The novelist is comfortable with the cognitive dissonance created by considering two opposing points of view. Anger, after all, arises from our own inability to imagine that our opponent’s view might be correct. But novelists — good novelists — are ceaselessly imaginative. They have to be. They are always considering opposing views and possibilities; they have trained their imaginations to voyage into the bleakest places, to voyage into the territory of the irrational and the wildly passionate.

So why, Toutonghi asks, are American novelists not to be found in “the mainstream of political discourse”? The short answer is that few of them are as generous to their opponents as Pauls Toutonghi. Anyone who reads much contemporary fiction — I am condemned by professional responsibilities to do so — would be hard-pressed to name more than two or three American novelists who have put any effort at all into imagining that political conservatives’ view of the world might be correct.

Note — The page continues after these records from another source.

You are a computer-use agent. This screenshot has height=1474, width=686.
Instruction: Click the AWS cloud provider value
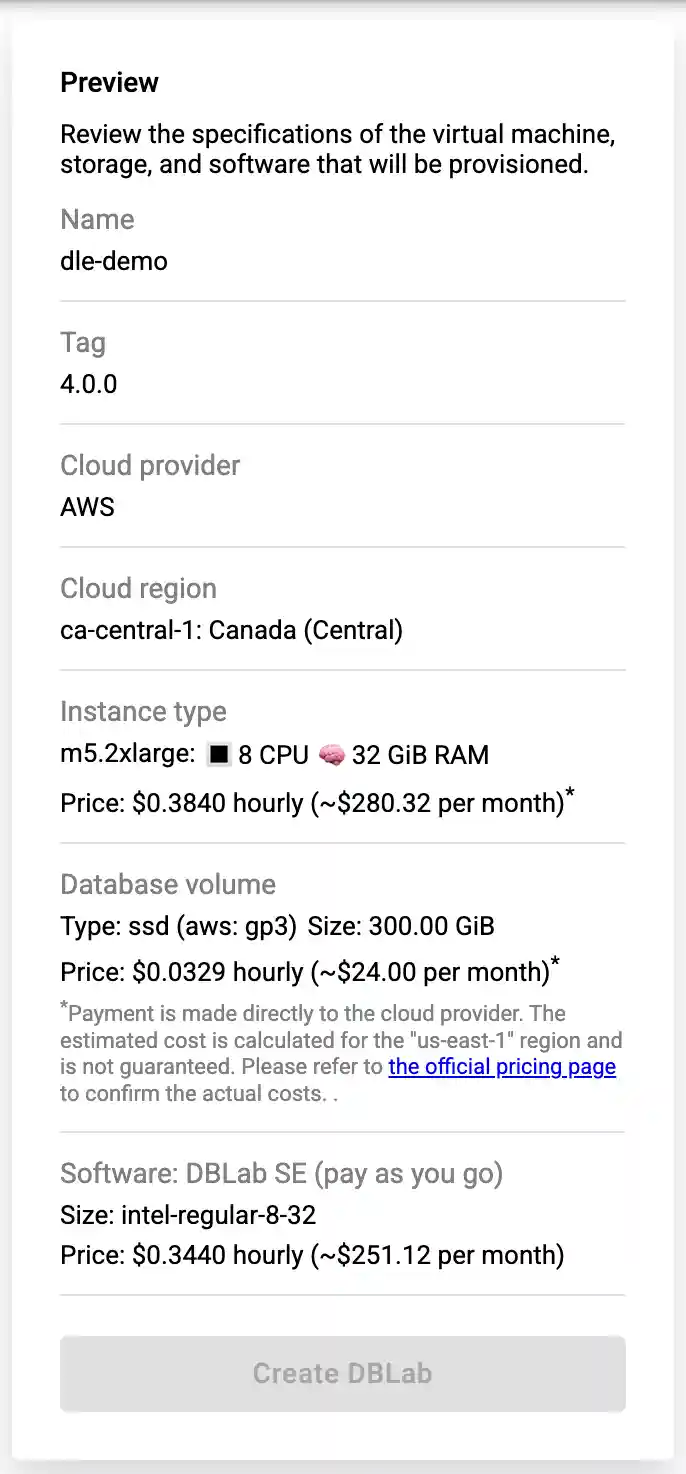[x=88, y=507]
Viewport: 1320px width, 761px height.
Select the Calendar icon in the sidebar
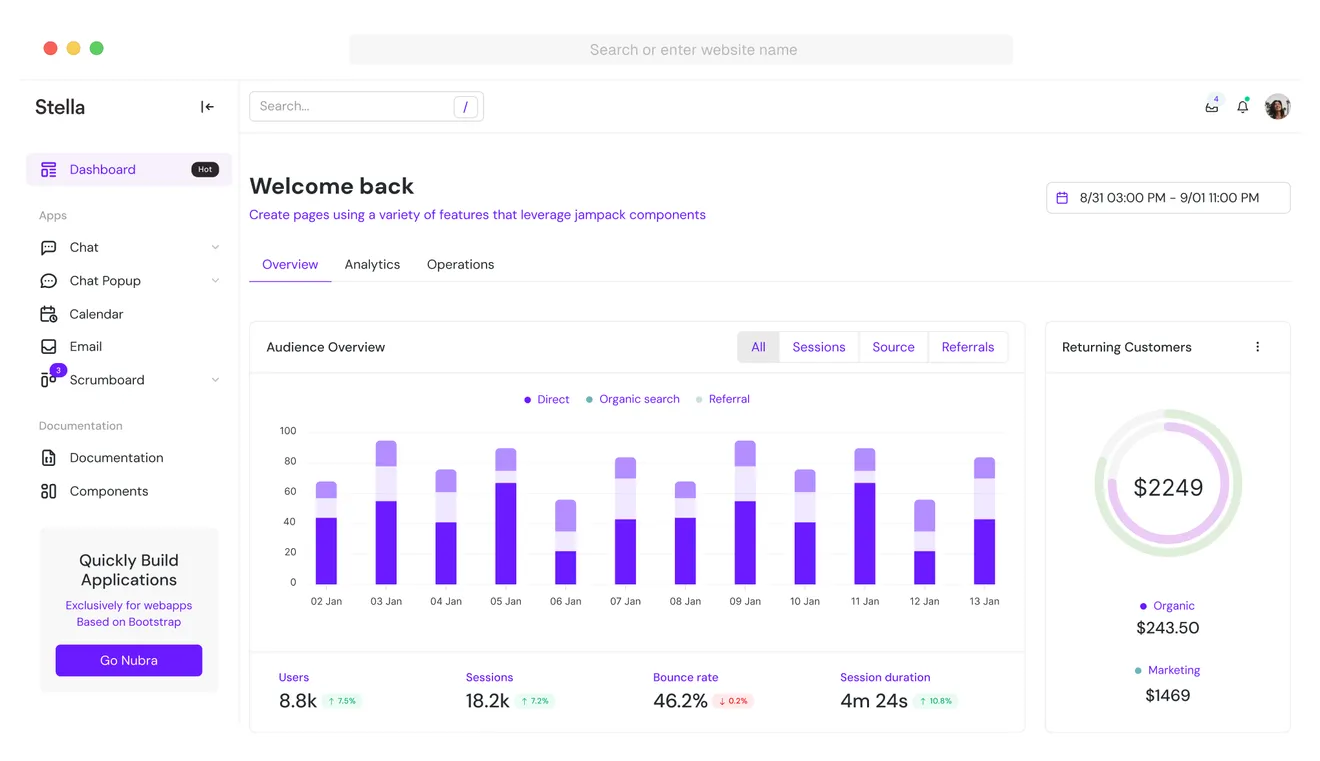(x=48, y=313)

The locus classicus, of course, as I’ve written elsewhere, is Jonathan Franzen’s Freedom, a celebrated novel in which George W. Bush is relentlessly bashed (even his twin daughters come in for a bashing) and the dangerous view of freedom, the evil view the novel is written to reject, is espoused by a neoconservative bogeyman.

The neocon explains that it is ethically acceptable to manipulate the media — to lie to them about weapons of mass destruction in Iraq, for example — “in the service of a greater truth.” You have to resort to the expedient of lying with people “who are not only unable but unwilling to admit certain truths whose logic is self-evident to you,” he says. But don’t even those people have the right to think whatever they want? Isn’t that precisely what freedom means, even if it means that freedom is a pain in the ass?

“That’s exactly right,” [the neocon] said. “Freedom is a pain in the ass. And that’s precisely why it’s so imperative that we seize the opportunity that’s been presented to us this fall [after 9/11]. To get a nation of free people to let go of their bad logic and sign on with better logic, by whatever means necessary.”

So much for considering opposing views and possibilities. In Point Omega, Don DeLillo does not even try to imagine the interior workings of a foreign-policy neoconservative’s mind — the neocon lies about the “haiku” war in Iraq, the “war in three lines,” by silence and omission. Franzen, DeLillo, and their peers in the American literati belong to the party of Pauline Kael: they can’t believe that a Republican ever wins an election, because they don’t know anyone who has ever voted for a Republican.

In Second Sight, the seventh novel by Charles McCarry (one of the scarce American novelists on the right), a famous TV journalist finds himself at a dinner party where, during the conversation over dessert, Richard Nixon is defended. The left has “made Mr. Nixon stand for evil and they think that all it takes to be virtuous is to hate him,” his hostess says. It is “the politics of self-congratulation.” The journalist is “visibly shocked and offended.” Never before in his life has he ever heard anyone defend Richard Nixon. “It’s a good thing you only sound like that in the privacy of your own home,” he says stiffly.

How many contemporary American novelists, I wonder, are willing to voyage imaginatively into a defense of Richard Nixon? Or even George W. Bush? As I have pointed out repeatedly (here and here and here and here), Bush-bashing has become one of the most reliable conventions of American fiction. Imaginative, though? I can think of other things to call it.

The first condition of lowering the temperature on political discourse in America (that is, the assumption of good faith on the part of your opponents) is missing from any contemporary American fiction that dips into politics. Until American novelists are capable of believing that a political conservative might just be telling the truth as he understands it (or even that a political conservative might actually read them), they will continue to be, as Pauls Toutonghi laments, “relegated to the farthest margins of society — to its asylums and barrooms, where they squabble over increasingly small scraps, interrogating each other about whether or not they believe in MFA programs.” And deservedly so.